- TASKS TO CARRY OUT
**A.** In the Bitcoin halving article, rewrite the part starting at "ING Economist Carlo" and ending at "their operational costs.", replacing "miners" with "validators".
**B.** Write the next part of the Bitcoin halving article, continuing from its final sentence.

- TEXT BLOCK
-=-=-=-=-

- Bitcoin’s quadrennial supply cut event does not guarantee to boost its price, warned Carlo Cocuzzo, a Digital Finance Economist at ING.
- The veteran said that traders wrongly compare bitcoin with fiat currencies, stating the cryptocurrency is not even a currency.
- He partially agreed with Bitcoin’s store-of-value narrative but doubted it would prove bullish.
For many Bitcoin enthusiasts, “halving” has set the cryptocurrency on the course of hitting the $100,000-mark. But a digital finance veteran disagrees with the euphoria.
ING Economist Carlo Cocuzzo said in a podcast interview Thursday that bitcoin’s quadrennial event does not guarantee a big upside move. He cited the cryptocurrency’s limited supply cap of 21 million tokens as the barrier standing between it and its higher price targets.
The Bitcoin blockchain requires miners to offer computational powers to add and manage transactions on its decentralized ledger. In return, the network gives miners rewards in newly-minted BTC tokens. The winners sell the newly accumulated prizes in the spot market to cover their operational costs.
But BTC rewards keep getting reduced by half every four years to keep the inflation in check. That said, miners provide the same or more computational power to the Bitcoin network, but their probability of winning BTC goes down severely.
Over time, the people who invest large capitals in machines to mine on the Bitcoin ledger would see their BTC rewards diminishing, asserted Mr. Cocuzzo. He added that “at one point, the rewards will just stop,” leaving miners with no returns on their investments.
The Next Demand Narrative
Mr. Cocuzzo’s statements appeared even as two of Bitcoin’s previous halvings have followed elaborated price runs. The second supply rate cut in 2016, for instance, resulted in a massive bull run that took the cryptocurrency’s price up from below $500 to as high as $20,000.

-=-=-=-=-

- INFORMATION SHOWN
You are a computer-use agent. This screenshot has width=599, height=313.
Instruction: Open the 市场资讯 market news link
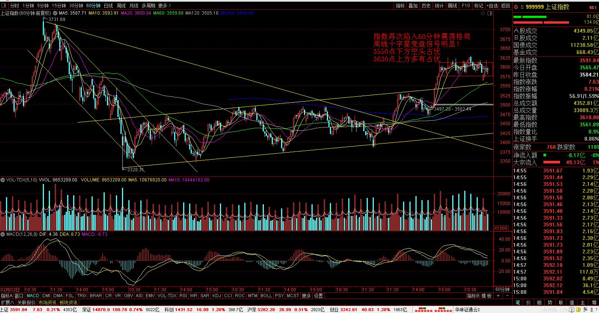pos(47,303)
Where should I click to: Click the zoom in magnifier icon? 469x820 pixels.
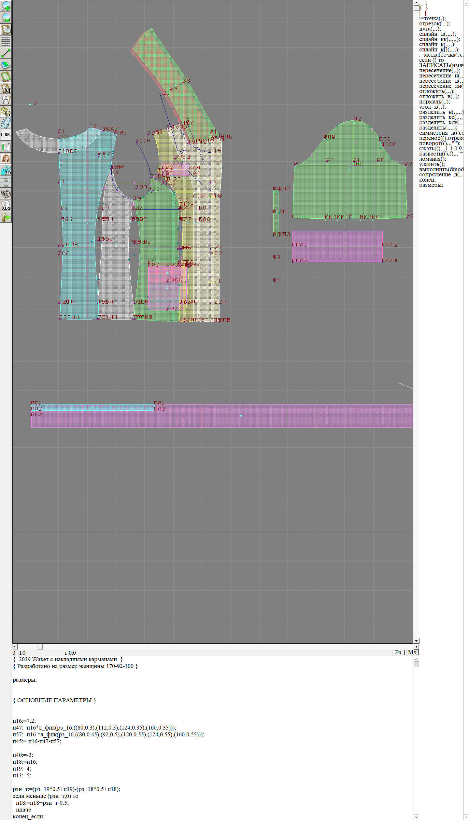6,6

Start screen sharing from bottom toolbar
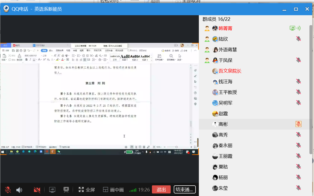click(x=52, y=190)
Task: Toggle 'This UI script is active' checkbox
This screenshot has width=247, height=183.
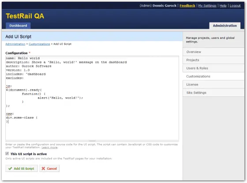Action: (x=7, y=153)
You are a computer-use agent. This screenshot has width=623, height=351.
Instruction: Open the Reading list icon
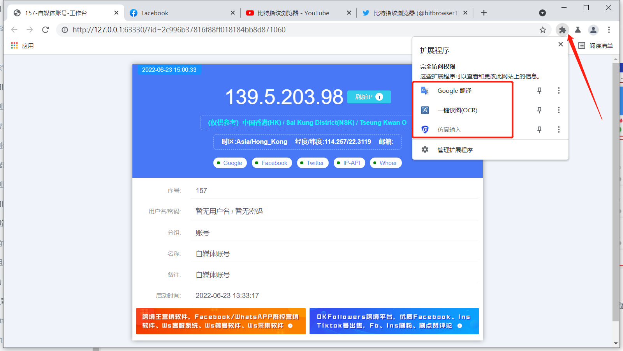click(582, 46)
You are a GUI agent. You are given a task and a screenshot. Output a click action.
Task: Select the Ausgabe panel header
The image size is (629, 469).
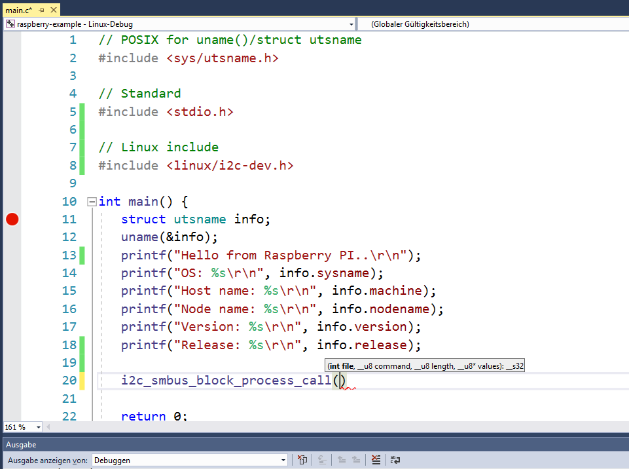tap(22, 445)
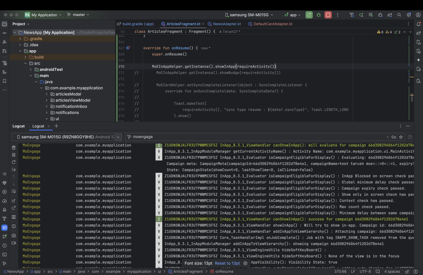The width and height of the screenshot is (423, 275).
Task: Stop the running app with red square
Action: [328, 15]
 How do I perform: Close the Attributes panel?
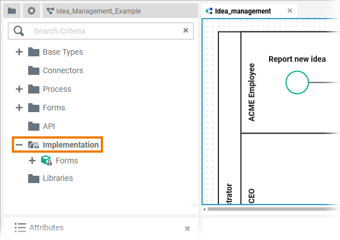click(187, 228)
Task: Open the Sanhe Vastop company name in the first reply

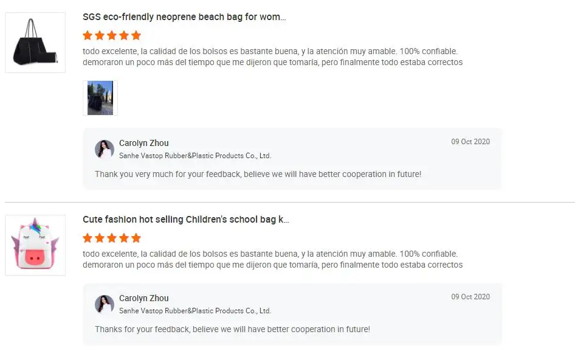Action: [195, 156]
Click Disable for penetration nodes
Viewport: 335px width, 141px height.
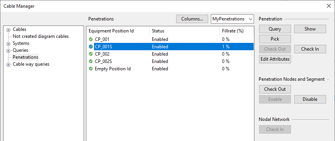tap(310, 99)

-=-=-=-=-

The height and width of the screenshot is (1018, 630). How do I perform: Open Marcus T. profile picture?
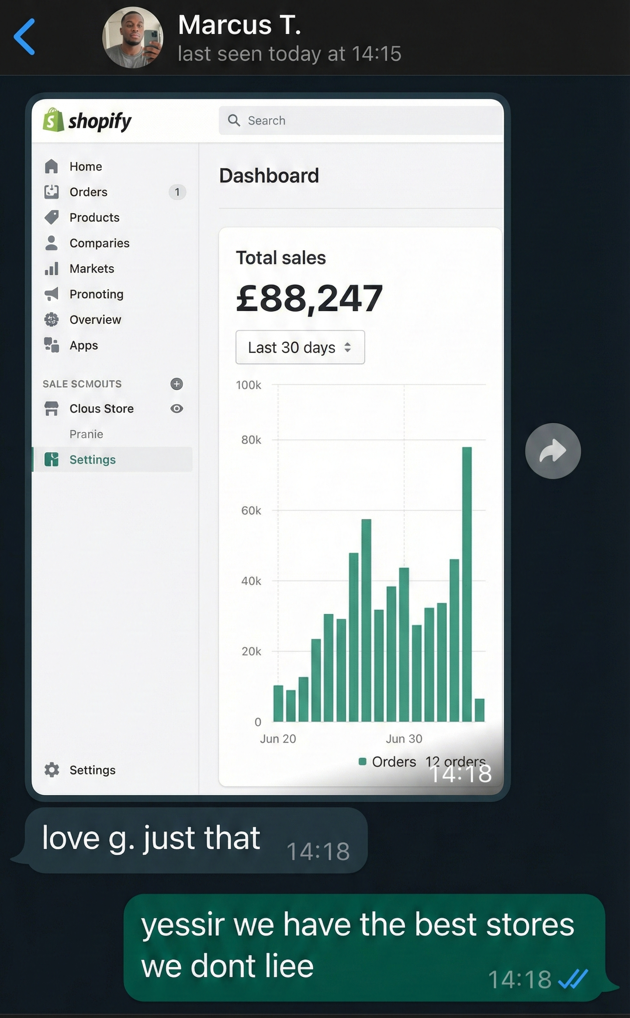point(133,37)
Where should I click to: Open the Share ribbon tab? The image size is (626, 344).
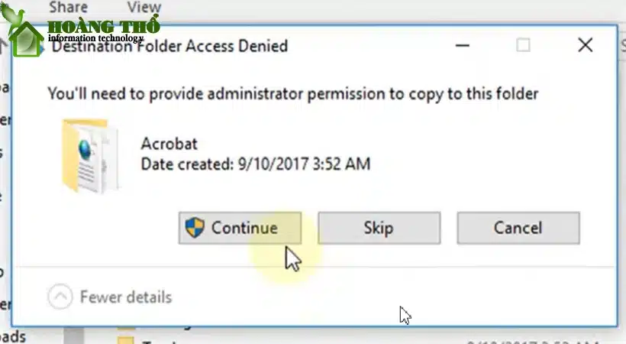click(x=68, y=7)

-=-=-=-=-

- REPLIES
**A.**
ING Economist Carlo Cocuzzo said in a podcast interview Thursday that bitcoin’s quadrennial event does not guarantee a big upside move. He cited the cryptocurrency’s limited supply cap of 21 million tokens as the barrier standing between it and its higher price targets.
The Bitcoin blockchain requires validators to offer computational powers to add and manage transactions on its decentralized ledger. In return, the network gives validators rewards in newly-minted BTC tokens. The winners sell the newly accumulated prizes in the spot market to cover their operational costs.

**B.**
Bitcoin halving history
Nevertheless, the price explosion was taking cues from many other catalysts, particularly the 2017’s notorious ICO boom. The dotcom bubble-like crisis saw many young blockchain startups raising funds via the sale of bitcoin-like tokens. Greed led people to drive BTC’s demand higher, inflating its price bubble.
Demand plays an important role after the third halving. The popular narrative these days points at the ongoing financial crisis led by the Coronavirus pandemic. As central banks and governments expand their balance sheets with trillions of dollars, the stimulus aid could leave fiat money – especially that of the emerging companies – under additional inflationary risks.
Bulls believe that devaluation in their savings portfolio would lead them to seek safety in Bitcoin.
Bitcoin and Fiat Are Not Same
However, Mr. Cocuzzo said that the functions of fiat and BTC are very different from one another. While fiat comes with a specific use case, Bitcoin strives to work as currency despite its limitation as one.
“Some Bitcoin bulls think that its value would go up because its supply is capped – contrary to what’s happening with other currencies” Mr. Cocuzzo added. “But Bitcoin is not a currency; it is not useful for transactional purposes.”
He noted that bitcoin may or may not be a store of value. But, in the end, nobody actually knows its true value.